Горошины на паркете - страница 2
Спонтанные образы памяти, навязанные тебе в какой-то момент, – это совсем иное. Если их начинаешь описывать, то сразу же чувствуешь ущербность вербального механизма и недостаточную выразительность своего сознания. Эти образы принципиально не описываемые из-за неопределенности, размытости содержания. Содержание такого образа выражается эмоционально и принадлежит совсем иной плоскости человеческой души, нежели наша сознательная деятельность. Эти образы часть тебя самого, они возникли не в результате твоей сознательной деятельности, а явились плодом бессознательной душевной работы, когда твоя душа превратила осколки прежних, сильных впечатлений, переживаний, радостей, обид в целостные образы. Чтобы в один прекрасный момент показать тебе тебя же, но не частично, как это происходит, когда ты видишь свою фотографию, а как содержание твоей души, не оставшееся в небытии, а существующее, чтобы проявиться сильным переживанием.
Но если душа способна продуцировать свое содержание, которое не поддается описанию, то, следовательно, не вся деятельность человека объяснима только как сознательная. Значит человек не только homo sapience, но и человек бесконечный в своем обладании хранилищем душевных образов. Один только разум не делает человека способным воспринимать глубинные образы, не отделимые от него самого. Как только образ становится объектом сознательного разбирательства, он превращается в конечную конструкцию, т.к. с бесконечностью человеческое сознание не работает.

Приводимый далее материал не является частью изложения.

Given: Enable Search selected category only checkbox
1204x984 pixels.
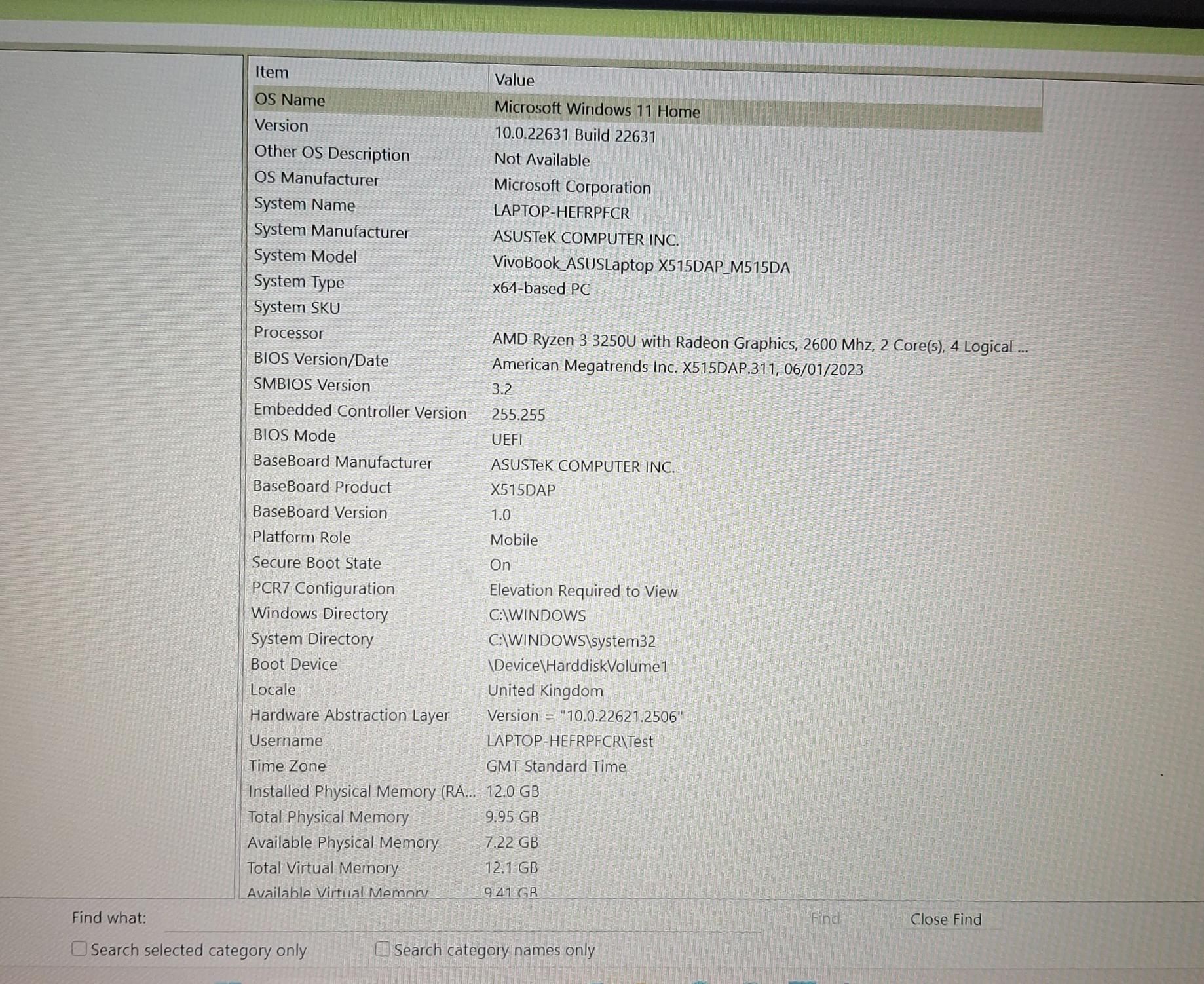Looking at the screenshot, I should click(x=79, y=949).
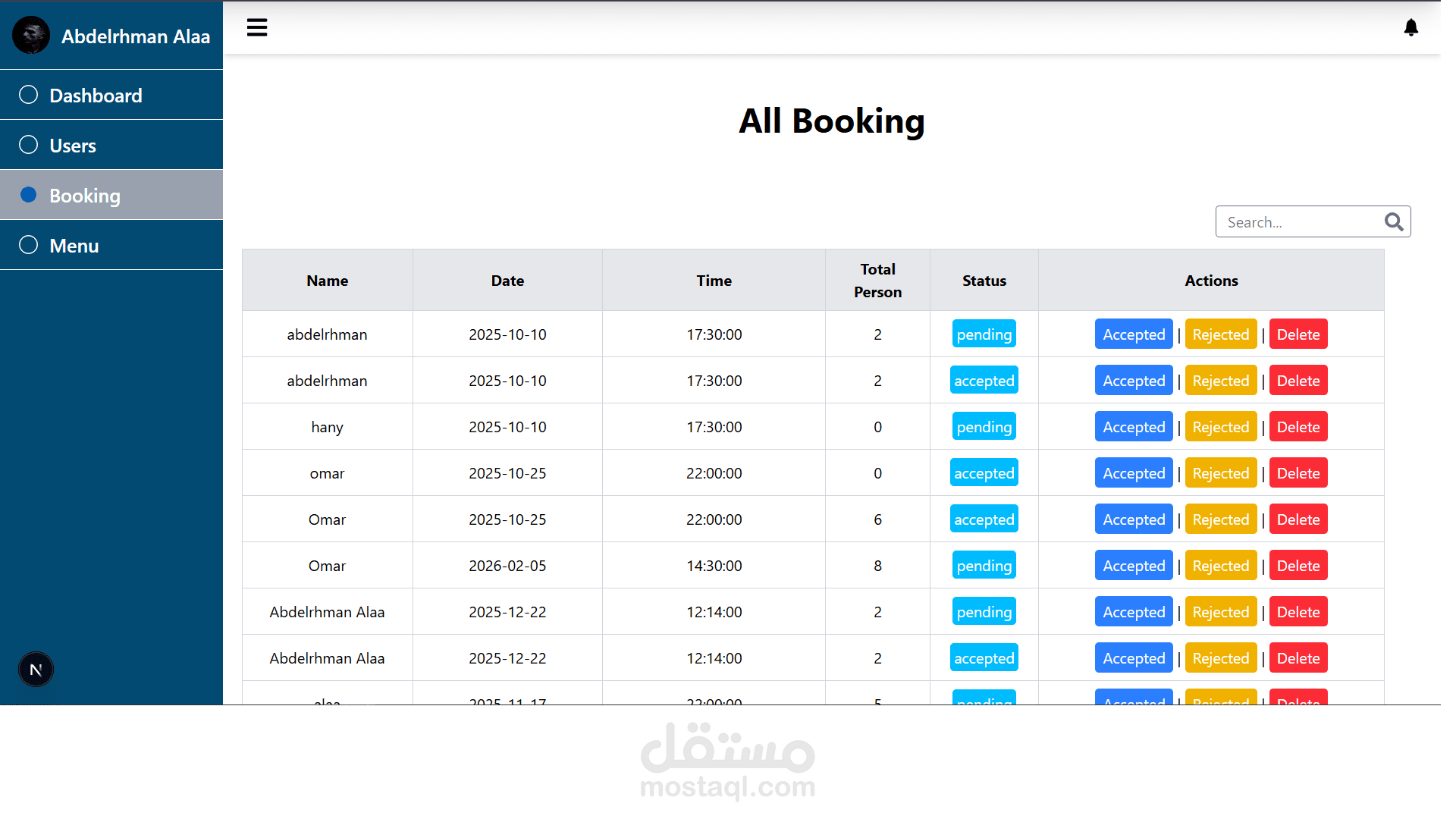Viewport: 1456px width, 819px height.
Task: Select the Users circle icon
Action: tap(29, 145)
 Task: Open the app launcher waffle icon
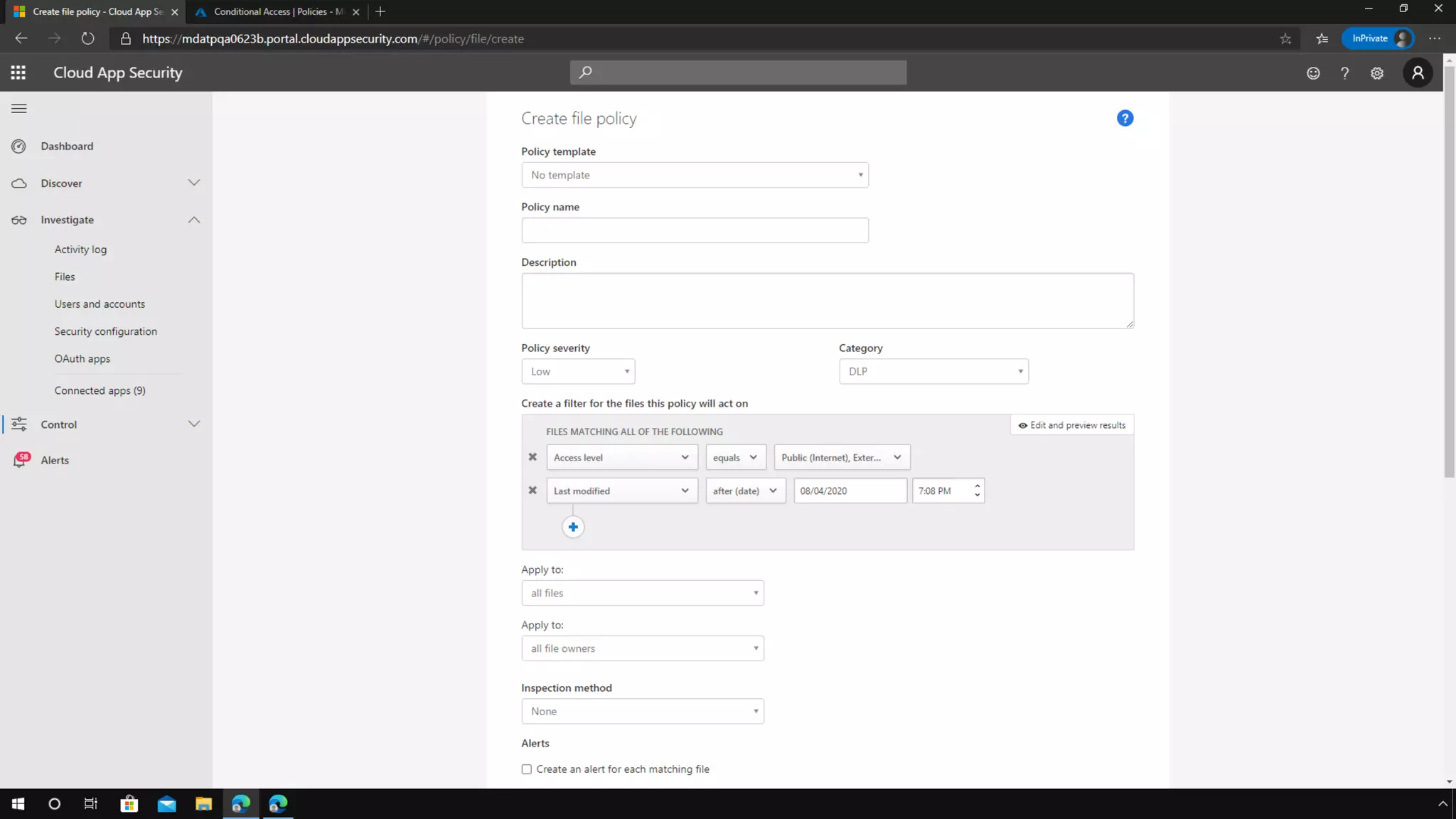(18, 73)
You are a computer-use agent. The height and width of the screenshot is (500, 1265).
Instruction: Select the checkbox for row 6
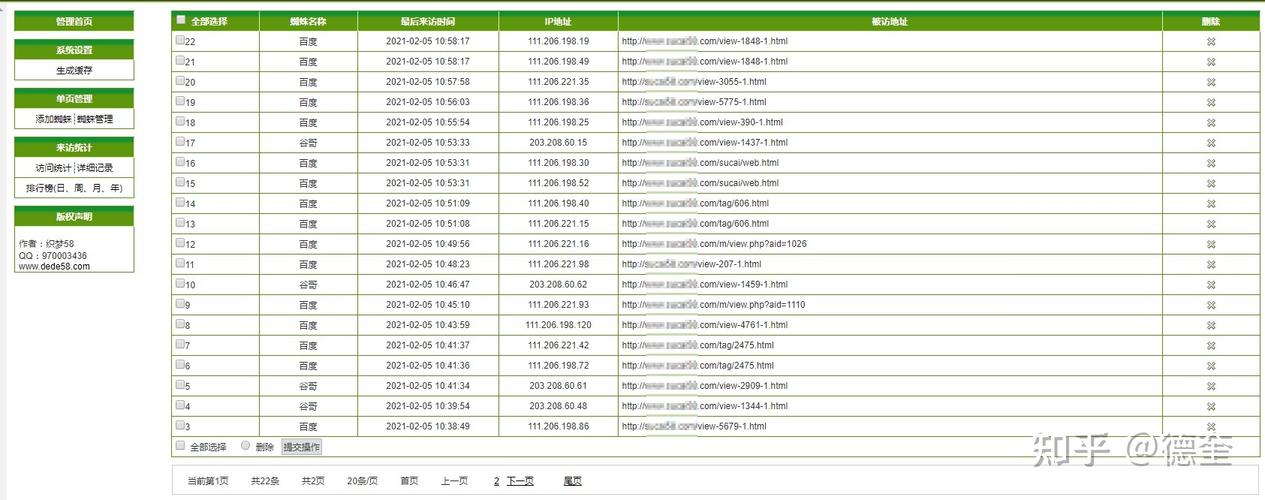point(180,365)
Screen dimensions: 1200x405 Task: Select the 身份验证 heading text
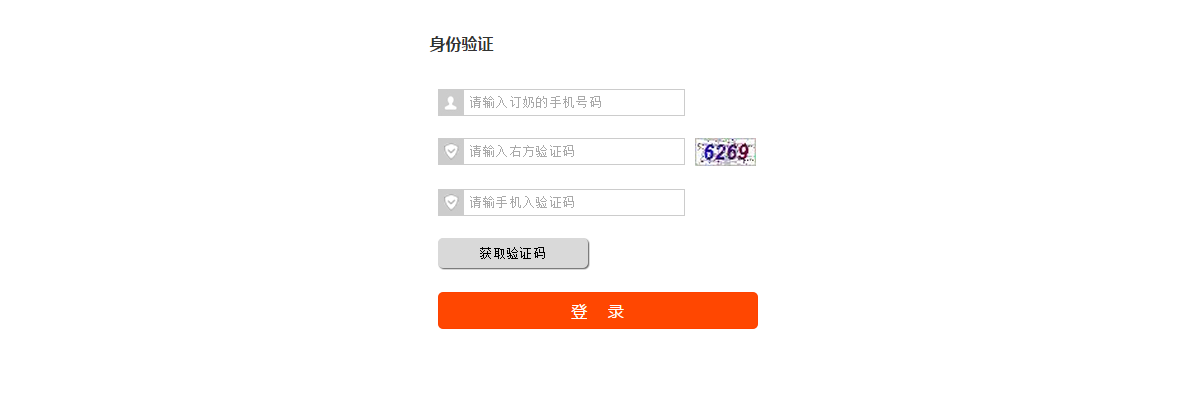pos(461,44)
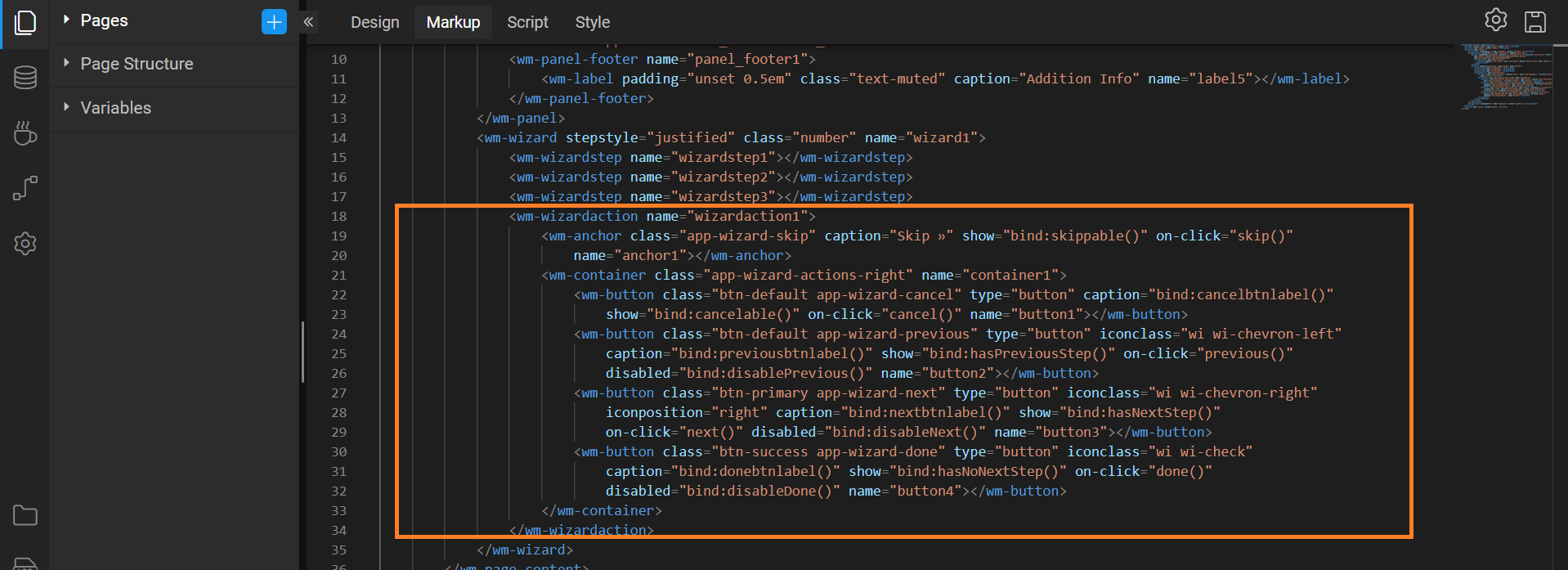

В результате мы приходим к тому, что образы памяти суть признаки наличия у человека душевных проявлений, которые невозможно отделить от самого человека для осознания и последующего обыденного описания. Но это говорит о наличии субстанции, которая включает нас как существо разумное, лишь как собственную часть. Наше сознание подчинено этой субстанции, и как только оно пытается описать присущие ей образы, тотчас превращается в неуклюжий инструмент с бедными выразительными возможностями. Более того, не сознание управляет этой субстанцией, а наоборот, оно выполняет второстепенные функции в попытке формализации и описания. А так как упомянутая субстанция не ограничена в генерациях образов, непосредственно связанных с собственными переживаниями, то можно представить ее как неисчерпаемое море, в котором плавает наше бренное сознание, тщетно пытаясь осознать каждую молекулу этого моря. А теперь смелый вывод – сознание рано или поздно исчезнет, но это море останется, т.к. исчезнуть может только конечное. Бесконечное исчезнуть не может, если причина исчезновения выразима конечными средствами. Отняв от бесконечности конечное, мы нисколько не уменьшим его. Вот и доказательство бессмертия души, которая включает все бесконечные образования, формируемые людьми в земной жизни. Из чего с необходимостью следует существование Бога, который только и может распоряжаться бесконечностью, порождая или уничтожая ее. Вывод смелый, но представляется достоверным, если принять за объективное бесконечно глубокие по своему содержанию переживания, частью которых мы иногда становимся.
О рае
Не знаю, есть ли рай, и кто в него попадает, но скорее всего, есть и попадает в него те, кто сохранил в душе свое детство и не боится хранить эту частицу, трепетно общаясь с ней. Общение с детством – это как прикоснуться к истокам, которые после многотрудной жизни уже не имеют исходной прозрачности и наивности. Посмотрите на ручей, который течет из источника, где-нибудь из-под березы, или ивы. Понятное дело не из-под баобаба, как такое вообще может прийти в голову (отступление от темы)! Ручей не только прозрачен, он наивен и его назначение просто, если не сказать примитивно, – напоить, успокоить и усладить своим щебетаньем. Он течет и не знает, что впереди его ждет превращение в реку – работягу, которая будет добывать, переносить, взращивать, сопровождая это всеми житейскими радостями и огорчениями. И забудутся прекрасные мгновения детства, когда он собирал вокруг себя только восхищение путников, впрочем, как и самих путников, не стеснявшихся встать на колени и губами прикоснуться к истокам. Каким бы ни был путник, святой или злодей, гражданин или гражданка, а может быть даже господин, все в этот момент прикасаются не только к воде, но и к своему детству, когда они еще не впряглись в житейские оглобли, и порхают как ангелы, уверовав, что хотя Земля и стоит на трех китах, но крутится она все-таки вокруг них.